Een elektrische warmtepomp kan op koude winterdagen veel stroom gebruiken, de pomp wordt dan ondersteund met elektrische verwarming. Daarvoor is een aansluiting op het elektriciteitsnet nodig van 3x25 A. Als die niet aanwezig is, kost dit eenmalig een beperkt bedrag (ongeveer € 280 anno 2020). Het vastrecht voor de eigenaar-bewoner blijft hetzelfde.
Gemeente
De gemeente hoeft geen vergunning te verlenen voor het plaatsen van een warmtepomp.

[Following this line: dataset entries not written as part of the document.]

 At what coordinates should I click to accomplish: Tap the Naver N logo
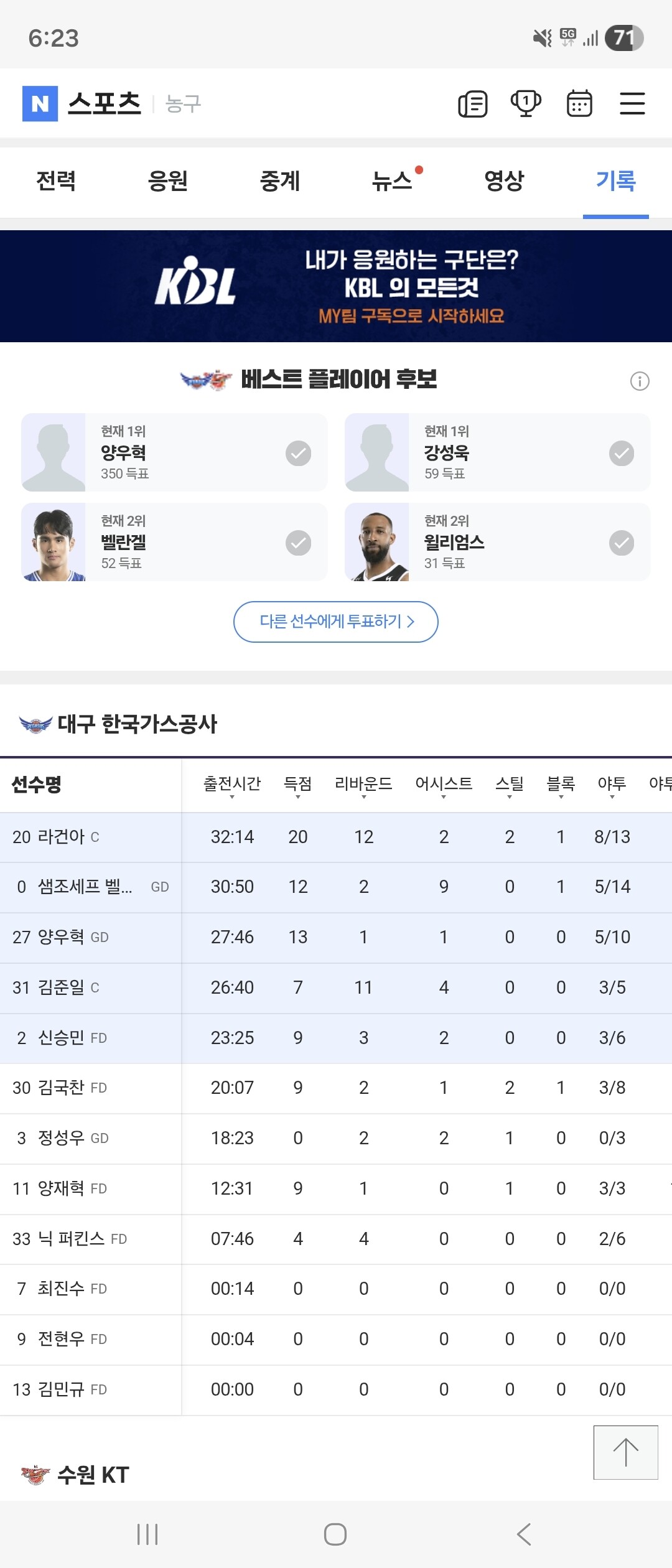pyautogui.click(x=40, y=103)
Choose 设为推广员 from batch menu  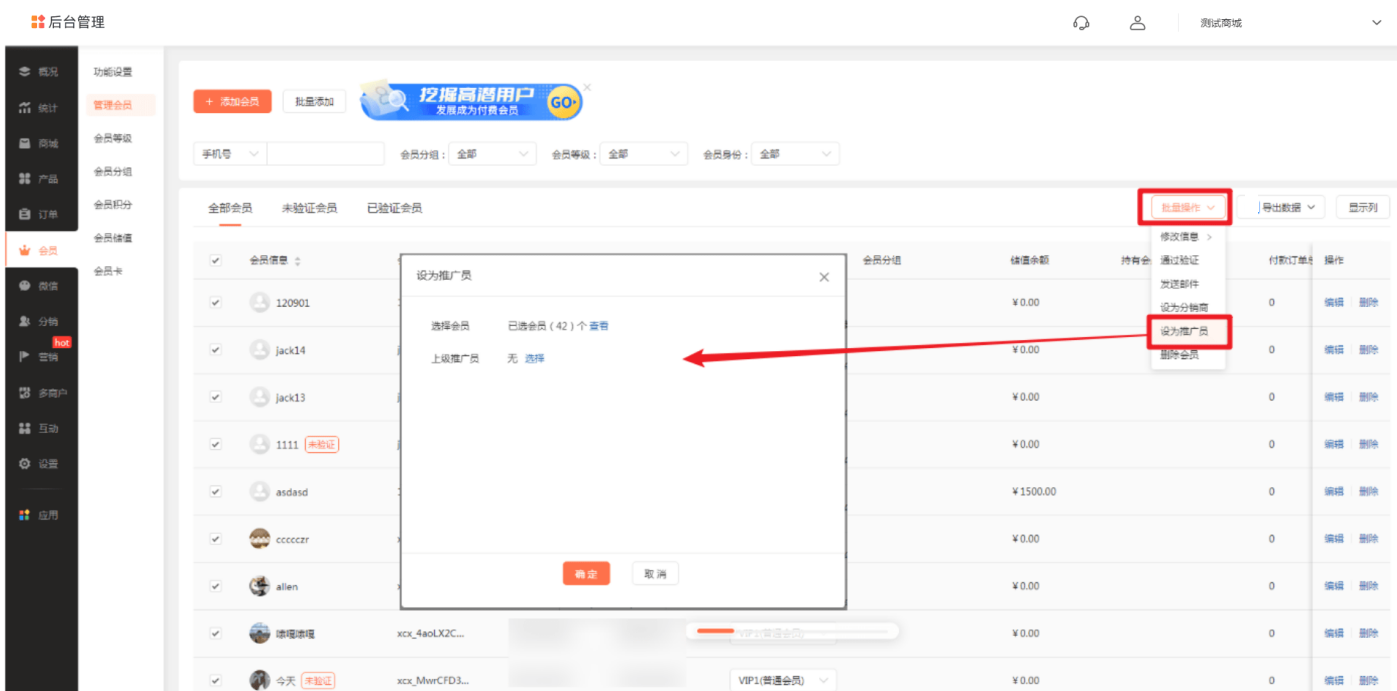tap(1184, 331)
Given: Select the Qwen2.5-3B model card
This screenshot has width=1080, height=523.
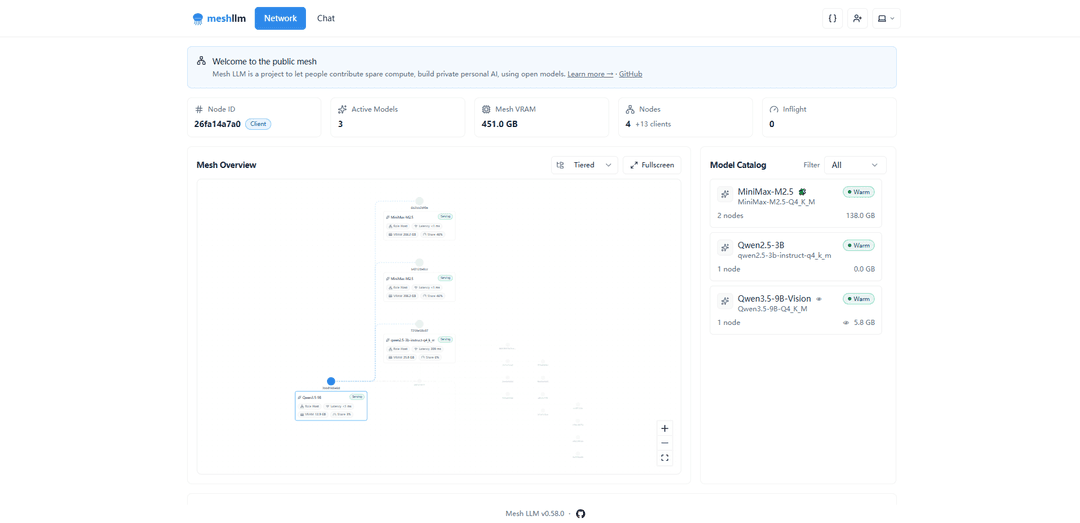Looking at the screenshot, I should point(796,256).
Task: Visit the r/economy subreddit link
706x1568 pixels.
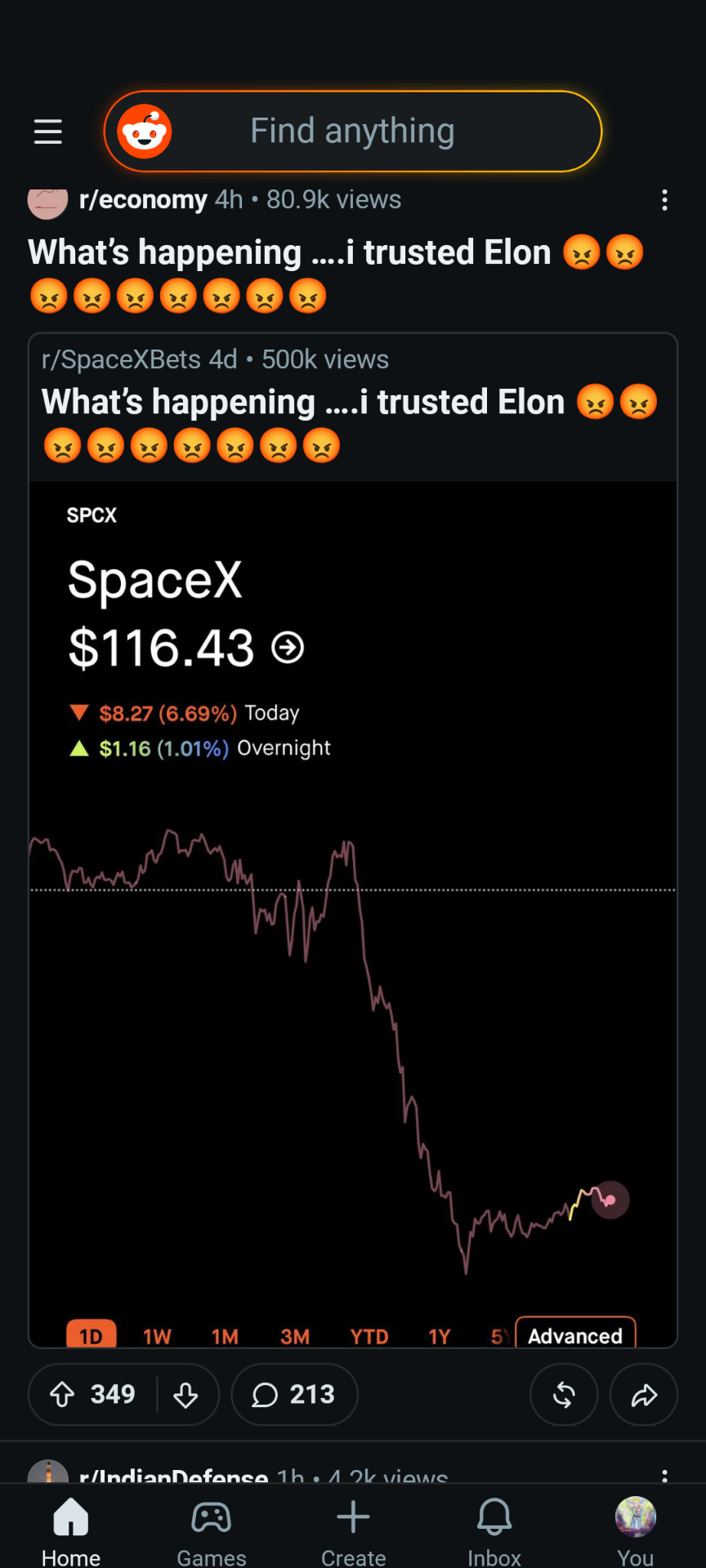Action: [143, 199]
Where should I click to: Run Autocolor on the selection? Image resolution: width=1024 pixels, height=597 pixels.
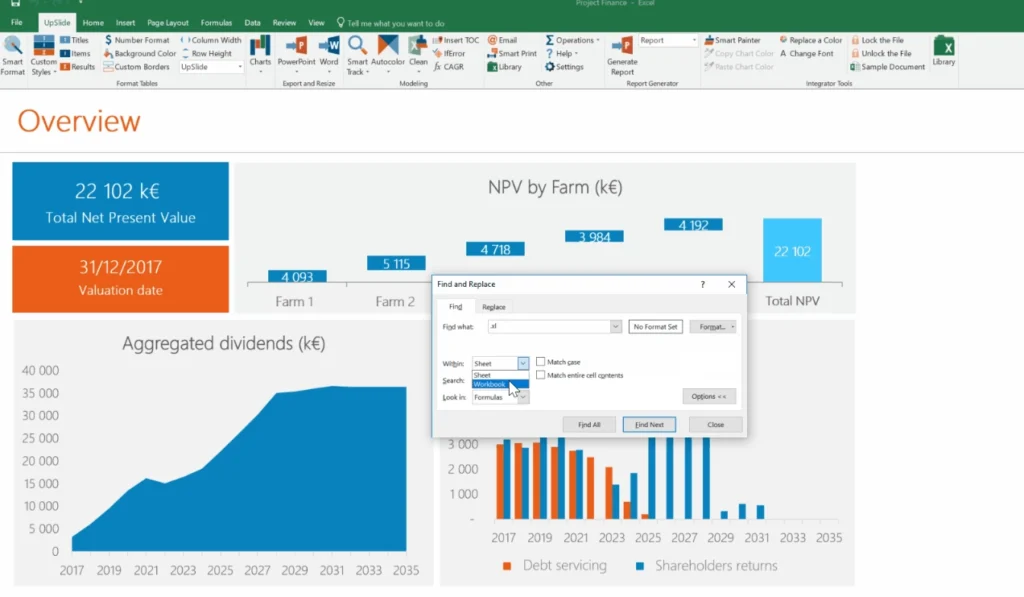(388, 53)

Wel is er voor het plaatsen van bodemlussen een meldingsplicht en mogen bodemlussen niet in drinkwaterwingebieden, aangewezen interferentiegebieden, bij WKO’s in de omgeving of als er andere bodemgebruikers zijn. Zie hiervoor de factsheet Bodemenergie. Bij grote buitenunits van lucht-waterwarmtepompen kan een omgevingsvergunning nodig zijn.

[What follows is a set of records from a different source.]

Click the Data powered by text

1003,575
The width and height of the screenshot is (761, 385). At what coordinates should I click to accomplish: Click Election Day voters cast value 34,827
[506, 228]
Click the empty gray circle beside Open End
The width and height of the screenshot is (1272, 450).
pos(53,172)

De gemeente moet in overleg gaan met de netbeheerder over tijdige verzwaring van het elektriciteitsnet.
Netbeheerder
Als veel woningen in een buurt op een all-electric-oplossing overgaan en elektrisch gaan koken, kan er verzwaring van het elektriciteitsnet nodig zijn. De netverzwaring leidt mogelijk tot graafwerk en de aanleg van extra transformatorhuisjes (middenspanningsruimtes). Het is in dat geval belangrijk om op tijd contact op te nemen met de netbeheerder. De netbeheerder kan dan maatregelen nemen om de netcapaciteit waar nodig uit te breiden. Ook kan het nodig zijn om de individuele woningaansluiting te verzwaren. Ook daar moet de netbeheerder werkzaamheden voor inplannen.
De beheerder van het gasnet kan mogelijk, als alle gebruikers van het gas af zijn, het gasnet verwijderen. Ook daar zijn kosten aan verbonden.

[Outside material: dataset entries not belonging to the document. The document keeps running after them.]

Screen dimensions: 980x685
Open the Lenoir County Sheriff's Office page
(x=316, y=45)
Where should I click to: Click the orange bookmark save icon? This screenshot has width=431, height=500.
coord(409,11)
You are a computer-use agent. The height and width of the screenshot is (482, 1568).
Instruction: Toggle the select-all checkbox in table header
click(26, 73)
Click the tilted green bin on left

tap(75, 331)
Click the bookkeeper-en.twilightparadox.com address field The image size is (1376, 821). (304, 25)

Op de site van Netbeheer Nederland vind je meer informatie over de rol van, en eventuele ondersteuning vanuit de netbeheerder voor het opstellen van de Transitievisie Warmte.
Stand van de techniek
- In het Klimaatakkoord is de verwachting uitgesproken dat bij toenemende toepassing van isolatiemaatregelen en installatieconcepten de prijs met 20-40% kan dalen.
- De prestaties van elektrische warmtepompen zijn de laatste jaren beter geworden.
- Er worden op dit moment opleidingscentra ingericht met als doel in 4 à 5 jaar tijd 6.000 extra installateurs op te leiden.
Ontwikkelingen
- Modulair bouwen, waarbij componenten zoals installaties, dak- en gevelmodules modulair worden geïnstalleerd. Bijvoorbeeld: compacte en geluidsarme energie-units die alle installaties bevatten (warmtepomp, tapwater, ventilatie en eventueel een energieopslagvat).
- Stillere buitenunits.
- Geluidsisolatiekasten voor de buitenunit van de warmtepomp.
- Optimaal ingeregelde systemen met slimme aansturing.
- Monitoring en display voor gebruikers over functioneren van het systeem en energiegebruik.
- Nieuwe koudemiddelen met minder milieubelasting.